Rob Reviews "Road To The Well"

We all have that friend that seems to come in and out of our lives at the most random of moments. You know, that person that you don’t hear from for a couple of years, and then there is a knock on your door, which tends to turn everything a bit upside down. Granted, they may not be a guy that you get caught up in transporting a body with (or maybe they are; I’m not here to judge you outwardly), but in writer/director Jon Cvack’s “Road to the Well,” that is what Jack (Micah Parker) and Frank (Laurence Fuller) have on their hands.

Frank is just an everyday guy that is trying to make the best of his life as he deals with a job offer that will take him out of town for a while. After attending the birthday party of his boss and finding his girlfriend in a compromising position with the birthday boy, he and newly-back-to-town Jack decide to have a night out on the town. When Jack encourages him to talk to a lady at the bar, they hit it off and as they are doing things adults do in his car, a man breaks in and murders her. Fearing that the authorities will not believe him, Frank and Jack take the body to the wilderness to get rid of it near the cabin of their long time but distant friend Chris (Barak Hardley). There is a lot more going on here, but I really don’t want to spoil too much.

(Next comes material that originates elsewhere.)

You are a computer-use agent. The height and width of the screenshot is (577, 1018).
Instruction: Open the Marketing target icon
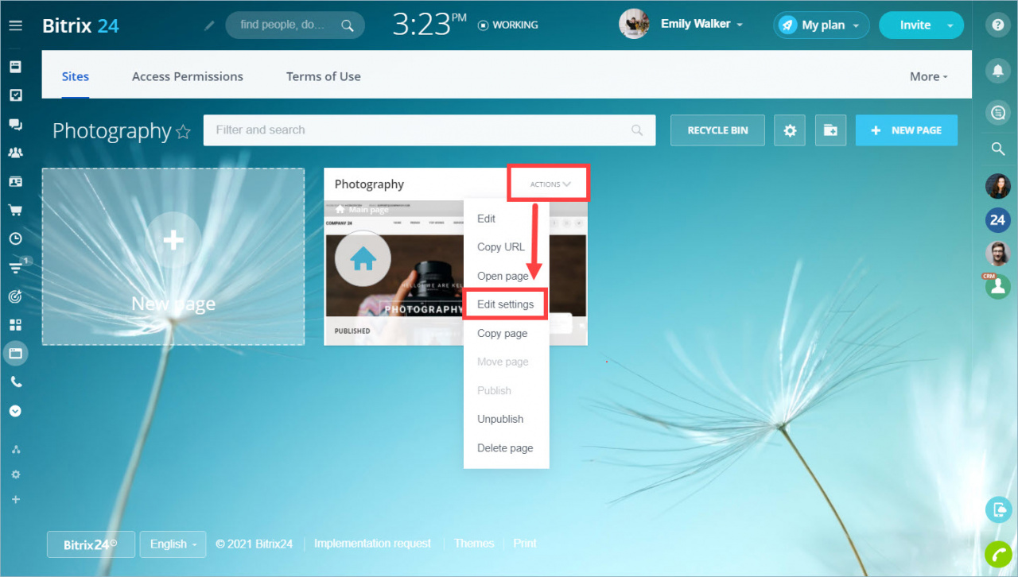click(x=14, y=296)
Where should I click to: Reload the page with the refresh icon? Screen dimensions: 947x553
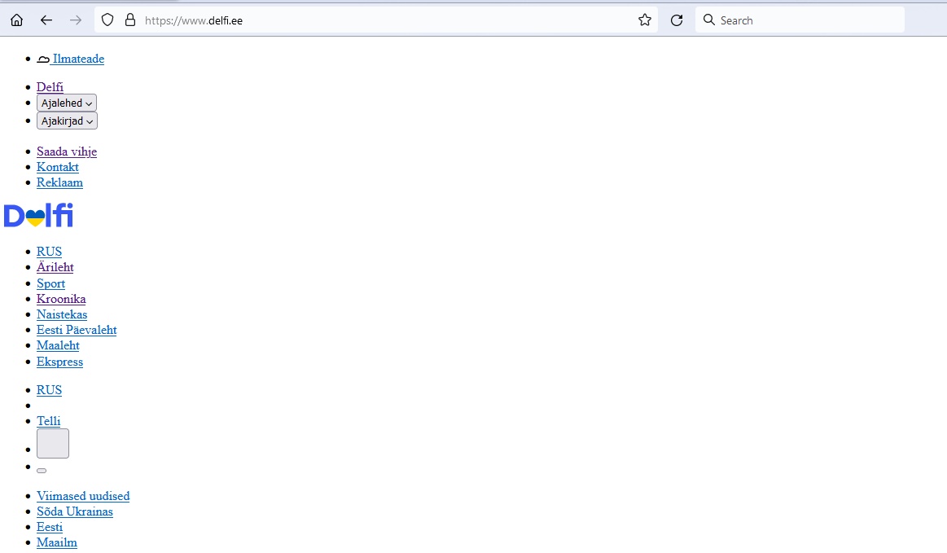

Pertaining to that last sentence, it seems like there could be three different films within this script. Not to the point where I was in overload, but some of the side stories here would make very interesting films on their own. It does get into striking distance to distracting from the main story, but stays enough away to at least be on the frontage road to the freeway of the plot. Although the script is paced nicely, there were moments where there was exposition that may have been better placed, like the opening: the characters are introduced in a way that could have been placed more as a flashback to a point in the film where certain characters are introduced to easier refresh the audience as to who they are. I was a bit confused as to where we were once the story got started, and even though I had the “aha” moment when we got there, it was just a bit wonky.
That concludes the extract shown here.